* **What is expected**:
Go through the entries below and copy every line that holds the word "will".

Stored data
+ + + + +
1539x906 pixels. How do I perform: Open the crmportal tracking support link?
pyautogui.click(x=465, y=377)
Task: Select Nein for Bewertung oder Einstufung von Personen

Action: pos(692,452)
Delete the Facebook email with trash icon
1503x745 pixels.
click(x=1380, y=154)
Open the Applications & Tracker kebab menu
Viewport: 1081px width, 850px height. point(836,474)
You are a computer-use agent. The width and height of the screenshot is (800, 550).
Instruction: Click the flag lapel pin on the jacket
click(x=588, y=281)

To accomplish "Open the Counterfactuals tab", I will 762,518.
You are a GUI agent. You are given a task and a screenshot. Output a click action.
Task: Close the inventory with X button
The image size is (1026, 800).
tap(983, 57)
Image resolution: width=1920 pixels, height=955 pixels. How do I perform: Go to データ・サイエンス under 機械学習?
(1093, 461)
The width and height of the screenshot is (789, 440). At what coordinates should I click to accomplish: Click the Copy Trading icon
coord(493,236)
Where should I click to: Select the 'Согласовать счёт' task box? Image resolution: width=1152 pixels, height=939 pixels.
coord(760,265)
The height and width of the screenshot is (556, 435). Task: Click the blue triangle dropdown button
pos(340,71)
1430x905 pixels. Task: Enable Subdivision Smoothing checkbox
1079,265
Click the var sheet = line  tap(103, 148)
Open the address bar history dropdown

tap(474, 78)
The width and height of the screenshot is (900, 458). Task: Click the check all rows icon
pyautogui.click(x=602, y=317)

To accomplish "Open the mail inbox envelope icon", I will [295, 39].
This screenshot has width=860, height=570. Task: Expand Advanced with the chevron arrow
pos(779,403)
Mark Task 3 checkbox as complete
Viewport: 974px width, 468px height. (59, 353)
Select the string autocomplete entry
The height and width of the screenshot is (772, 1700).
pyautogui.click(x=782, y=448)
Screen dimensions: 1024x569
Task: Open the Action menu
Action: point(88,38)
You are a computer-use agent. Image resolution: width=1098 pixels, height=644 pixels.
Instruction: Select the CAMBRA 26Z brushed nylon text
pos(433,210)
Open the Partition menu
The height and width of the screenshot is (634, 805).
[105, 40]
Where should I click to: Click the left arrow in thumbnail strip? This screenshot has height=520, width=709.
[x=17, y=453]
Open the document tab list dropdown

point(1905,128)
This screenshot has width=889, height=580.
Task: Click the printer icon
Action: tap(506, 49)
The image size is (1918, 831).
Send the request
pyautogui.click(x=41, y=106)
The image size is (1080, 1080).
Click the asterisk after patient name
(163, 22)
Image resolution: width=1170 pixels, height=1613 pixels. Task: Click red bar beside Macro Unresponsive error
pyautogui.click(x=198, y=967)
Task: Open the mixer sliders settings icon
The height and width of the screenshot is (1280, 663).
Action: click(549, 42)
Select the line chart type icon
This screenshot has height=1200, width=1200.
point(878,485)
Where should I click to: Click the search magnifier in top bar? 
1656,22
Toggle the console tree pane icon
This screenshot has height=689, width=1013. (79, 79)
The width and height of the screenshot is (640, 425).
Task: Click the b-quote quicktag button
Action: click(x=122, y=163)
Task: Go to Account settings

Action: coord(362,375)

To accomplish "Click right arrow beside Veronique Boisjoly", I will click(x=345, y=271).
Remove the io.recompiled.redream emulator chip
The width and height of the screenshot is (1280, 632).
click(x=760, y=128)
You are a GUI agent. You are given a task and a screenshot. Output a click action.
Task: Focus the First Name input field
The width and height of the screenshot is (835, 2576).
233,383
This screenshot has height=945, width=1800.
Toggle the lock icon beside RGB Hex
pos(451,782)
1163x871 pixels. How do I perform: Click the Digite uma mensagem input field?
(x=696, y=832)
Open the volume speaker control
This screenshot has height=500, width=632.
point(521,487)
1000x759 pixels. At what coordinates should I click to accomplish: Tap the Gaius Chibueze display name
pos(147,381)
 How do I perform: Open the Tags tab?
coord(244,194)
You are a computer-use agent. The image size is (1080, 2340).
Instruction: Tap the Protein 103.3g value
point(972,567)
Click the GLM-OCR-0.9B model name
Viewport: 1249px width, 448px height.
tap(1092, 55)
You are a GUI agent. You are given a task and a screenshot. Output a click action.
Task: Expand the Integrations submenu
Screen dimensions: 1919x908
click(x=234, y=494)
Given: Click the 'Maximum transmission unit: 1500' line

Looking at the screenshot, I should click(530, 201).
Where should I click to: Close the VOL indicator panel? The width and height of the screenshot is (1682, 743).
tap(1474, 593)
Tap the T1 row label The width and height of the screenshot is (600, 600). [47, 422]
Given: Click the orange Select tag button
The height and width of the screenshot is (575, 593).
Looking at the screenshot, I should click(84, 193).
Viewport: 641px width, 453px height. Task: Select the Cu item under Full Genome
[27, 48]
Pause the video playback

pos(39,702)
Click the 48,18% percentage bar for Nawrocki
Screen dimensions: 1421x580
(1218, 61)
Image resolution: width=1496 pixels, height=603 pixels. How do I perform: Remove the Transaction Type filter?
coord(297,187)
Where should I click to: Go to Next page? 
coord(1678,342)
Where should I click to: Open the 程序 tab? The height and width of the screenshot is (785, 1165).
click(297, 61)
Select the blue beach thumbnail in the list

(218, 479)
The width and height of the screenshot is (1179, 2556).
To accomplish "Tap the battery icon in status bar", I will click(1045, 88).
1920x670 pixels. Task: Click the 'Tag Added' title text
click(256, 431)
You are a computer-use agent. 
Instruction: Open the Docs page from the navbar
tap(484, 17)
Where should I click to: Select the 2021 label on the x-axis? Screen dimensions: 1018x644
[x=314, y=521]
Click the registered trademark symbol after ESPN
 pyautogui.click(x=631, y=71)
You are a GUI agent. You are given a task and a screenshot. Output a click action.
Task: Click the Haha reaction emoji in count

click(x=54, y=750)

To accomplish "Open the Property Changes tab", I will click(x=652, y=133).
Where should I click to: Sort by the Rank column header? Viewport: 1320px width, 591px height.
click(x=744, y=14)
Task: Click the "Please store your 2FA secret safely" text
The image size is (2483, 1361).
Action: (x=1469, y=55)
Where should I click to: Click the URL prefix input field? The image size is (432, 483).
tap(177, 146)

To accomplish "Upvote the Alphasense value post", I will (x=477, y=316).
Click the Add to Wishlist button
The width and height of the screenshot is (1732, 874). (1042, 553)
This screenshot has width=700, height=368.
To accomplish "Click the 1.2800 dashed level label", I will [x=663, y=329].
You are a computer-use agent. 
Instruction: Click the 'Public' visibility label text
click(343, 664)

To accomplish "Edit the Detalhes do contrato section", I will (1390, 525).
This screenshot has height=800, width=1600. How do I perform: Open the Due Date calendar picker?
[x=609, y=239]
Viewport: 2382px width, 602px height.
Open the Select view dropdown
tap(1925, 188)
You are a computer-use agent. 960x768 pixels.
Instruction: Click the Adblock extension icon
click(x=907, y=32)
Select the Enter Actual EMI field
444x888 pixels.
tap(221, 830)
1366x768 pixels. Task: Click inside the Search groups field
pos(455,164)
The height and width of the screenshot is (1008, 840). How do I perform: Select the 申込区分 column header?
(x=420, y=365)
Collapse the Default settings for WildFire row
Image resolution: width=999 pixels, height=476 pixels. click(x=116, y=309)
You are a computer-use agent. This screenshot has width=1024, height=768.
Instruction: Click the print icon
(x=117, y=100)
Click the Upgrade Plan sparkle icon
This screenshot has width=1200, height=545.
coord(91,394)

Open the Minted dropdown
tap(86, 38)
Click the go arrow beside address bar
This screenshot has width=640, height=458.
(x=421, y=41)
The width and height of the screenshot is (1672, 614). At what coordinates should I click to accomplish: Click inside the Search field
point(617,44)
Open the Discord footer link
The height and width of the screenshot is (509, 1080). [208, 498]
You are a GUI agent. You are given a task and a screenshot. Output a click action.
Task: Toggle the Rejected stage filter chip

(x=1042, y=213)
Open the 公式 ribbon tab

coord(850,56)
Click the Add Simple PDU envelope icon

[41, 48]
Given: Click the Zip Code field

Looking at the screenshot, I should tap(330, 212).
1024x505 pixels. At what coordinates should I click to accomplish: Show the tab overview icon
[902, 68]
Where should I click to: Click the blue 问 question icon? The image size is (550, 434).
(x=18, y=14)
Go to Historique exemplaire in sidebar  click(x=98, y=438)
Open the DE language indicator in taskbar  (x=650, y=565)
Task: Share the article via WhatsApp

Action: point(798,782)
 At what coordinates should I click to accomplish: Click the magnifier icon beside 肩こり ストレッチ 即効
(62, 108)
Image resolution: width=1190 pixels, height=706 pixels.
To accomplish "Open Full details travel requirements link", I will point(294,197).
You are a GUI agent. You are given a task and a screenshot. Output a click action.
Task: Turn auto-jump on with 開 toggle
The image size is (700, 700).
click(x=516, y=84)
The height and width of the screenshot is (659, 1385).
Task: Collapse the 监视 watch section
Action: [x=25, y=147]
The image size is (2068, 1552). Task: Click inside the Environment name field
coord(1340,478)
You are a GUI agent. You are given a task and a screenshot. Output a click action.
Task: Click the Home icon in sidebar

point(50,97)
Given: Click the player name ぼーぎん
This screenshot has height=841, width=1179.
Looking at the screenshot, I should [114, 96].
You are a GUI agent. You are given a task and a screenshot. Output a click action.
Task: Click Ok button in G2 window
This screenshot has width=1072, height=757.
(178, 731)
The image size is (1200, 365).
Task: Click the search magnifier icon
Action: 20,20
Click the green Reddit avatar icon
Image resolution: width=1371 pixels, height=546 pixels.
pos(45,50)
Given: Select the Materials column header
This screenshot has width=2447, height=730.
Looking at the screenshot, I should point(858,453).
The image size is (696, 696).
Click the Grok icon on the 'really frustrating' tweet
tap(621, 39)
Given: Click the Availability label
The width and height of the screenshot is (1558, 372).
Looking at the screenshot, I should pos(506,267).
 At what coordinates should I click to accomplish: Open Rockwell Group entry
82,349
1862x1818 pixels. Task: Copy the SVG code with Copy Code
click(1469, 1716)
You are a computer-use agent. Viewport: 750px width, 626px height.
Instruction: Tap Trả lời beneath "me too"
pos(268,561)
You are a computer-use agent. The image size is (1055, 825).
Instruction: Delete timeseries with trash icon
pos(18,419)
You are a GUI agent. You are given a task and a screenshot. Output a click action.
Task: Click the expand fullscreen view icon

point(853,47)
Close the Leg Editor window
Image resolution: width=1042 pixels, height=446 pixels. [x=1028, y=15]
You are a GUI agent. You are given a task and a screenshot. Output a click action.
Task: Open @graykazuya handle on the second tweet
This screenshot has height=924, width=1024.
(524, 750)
+ + + + +
* **Solution to this exercise**:
To accomplish "Open the Counterfactuals tab", I will 762,518.
To accomplish "Open the mail inbox envelope icon", I will [295, 39].
To accomplish "Click right arrow beside Veronique Boisjoly", I will click(x=345, y=271).
To accomplish "Tap the battery icon in status bar", I will click(1045, 88).
To accomplish "Open the Property Changes tab", I will click(x=652, y=133).
To accomplish "Upvote the Alphasense value post", I will (x=477, y=316).
To accomplish "Click the 1.2800 dashed level label", I will [x=663, y=329].
To accomplish "Edit the Detalhes do contrato section", I will (1390, 525).
To accomplish "Open Full details travel requirements link", I will point(294,197).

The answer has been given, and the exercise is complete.